Try it ->
Please convert the data below into a JSON list of strings with one string per line, leaving out blank lines.
[Input]
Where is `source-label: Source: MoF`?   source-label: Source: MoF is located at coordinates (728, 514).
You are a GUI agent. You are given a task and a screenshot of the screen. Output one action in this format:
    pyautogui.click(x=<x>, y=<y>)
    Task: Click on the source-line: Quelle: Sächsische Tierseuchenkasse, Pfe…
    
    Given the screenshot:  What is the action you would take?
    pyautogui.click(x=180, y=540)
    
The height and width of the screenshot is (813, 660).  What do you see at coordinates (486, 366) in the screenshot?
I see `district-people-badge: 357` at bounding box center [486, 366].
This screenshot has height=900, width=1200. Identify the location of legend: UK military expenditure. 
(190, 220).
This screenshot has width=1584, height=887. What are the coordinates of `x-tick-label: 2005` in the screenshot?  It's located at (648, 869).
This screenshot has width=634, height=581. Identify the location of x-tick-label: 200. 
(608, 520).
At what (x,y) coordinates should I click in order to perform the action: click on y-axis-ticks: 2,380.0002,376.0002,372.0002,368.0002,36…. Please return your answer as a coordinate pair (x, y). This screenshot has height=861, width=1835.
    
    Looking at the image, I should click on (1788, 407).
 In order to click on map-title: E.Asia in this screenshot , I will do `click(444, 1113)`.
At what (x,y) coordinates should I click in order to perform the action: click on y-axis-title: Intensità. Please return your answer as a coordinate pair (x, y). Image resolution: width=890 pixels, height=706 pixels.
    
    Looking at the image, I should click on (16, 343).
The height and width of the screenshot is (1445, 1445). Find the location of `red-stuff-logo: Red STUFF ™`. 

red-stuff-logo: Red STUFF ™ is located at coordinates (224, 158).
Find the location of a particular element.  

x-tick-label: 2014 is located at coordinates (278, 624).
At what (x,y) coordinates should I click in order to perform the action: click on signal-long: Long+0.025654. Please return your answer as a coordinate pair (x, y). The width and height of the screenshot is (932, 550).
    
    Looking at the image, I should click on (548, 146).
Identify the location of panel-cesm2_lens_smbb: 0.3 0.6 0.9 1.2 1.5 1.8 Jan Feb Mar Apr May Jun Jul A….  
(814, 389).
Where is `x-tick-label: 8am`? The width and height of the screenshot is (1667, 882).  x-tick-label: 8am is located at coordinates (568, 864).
[/Input]
Answer area ->
[
  "Where is `source-label: Source: MoF`?   source-label: Source: MoF is located at coordinates (728, 514).",
  "You are a GUI agent. You are given a task and a screenshot of the screen. Output one action in this format:",
  "    pyautogui.click(x=<x>, y=<y>)",
  "    Task: Click on the source-line: Quelle: Sächsische Tierseuchenkasse, Pfe…",
  "    Given the screenshot:  What is the action you would take?",
  "    pyautogui.click(x=180, y=540)",
  "The height and width of the screenshot is (813, 660).  What do you see at coordinates (486, 366) in the screenshot?",
  "I see `district-people-badge: 357` at bounding box center [486, 366].",
  "This screenshot has height=900, width=1200. Identify the location of legend: UK military expenditure. ",
  "(190, 220).",
  "This screenshot has width=1584, height=887. What are the coordinates of `x-tick-label: 2005` in the screenshot?  It's located at (648, 869).",
  "This screenshot has width=634, height=581. Identify the location of x-tick-label: 200. ",
  "(608, 520).",
  "At what (x,y) coordinates should I click in order to perform the action: click on y-axis-ticks: 2,380.0002,376.0002,372.0002,368.0002,36…. Please return your answer as a coordinate pair (x, y). This screenshot has height=861, width=1835.",
  "    Looking at the image, I should click on (1788, 407).",
  " In order to click on map-title: E.Asia in this screenshot , I will do `click(444, 1113)`.",
  "At what (x,y) coordinates should I click in order to perform the action: click on y-axis-title: Intensità. Please return your answer as a coordinate pair (x, y). Image resolution: width=890 pixels, height=706 pixels.",
  "    Looking at the image, I should click on (16, 343).",
  "The height and width of the screenshot is (1445, 1445). Find the location of `red-stuff-logo: Red STUFF ™`. ",
  "red-stuff-logo: Red STUFF ™ is located at coordinates (224, 158).",
  "Find the location of a particular element.  ",
  "x-tick-label: 2014 is located at coordinates (278, 624).",
  "At what (x,y) coordinates should I click in order to perform the action: click on signal-long: Long+0.025654. Please return your answer as a coordinate pair (x, y). The width and height of the screenshot is (932, 550).",
  "    Looking at the image, I should click on (548, 146).",
  "Identify the location of panel-cesm2_lens_smbb: 0.3 0.6 0.9 1.2 1.5 1.8 Jan Feb Mar Apr May Jun Jul A….  ",
  "(814, 389).",
  "Where is `x-tick-label: 8am`? The width and height of the screenshot is (1667, 882).  x-tick-label: 8am is located at coordinates (568, 864)."
]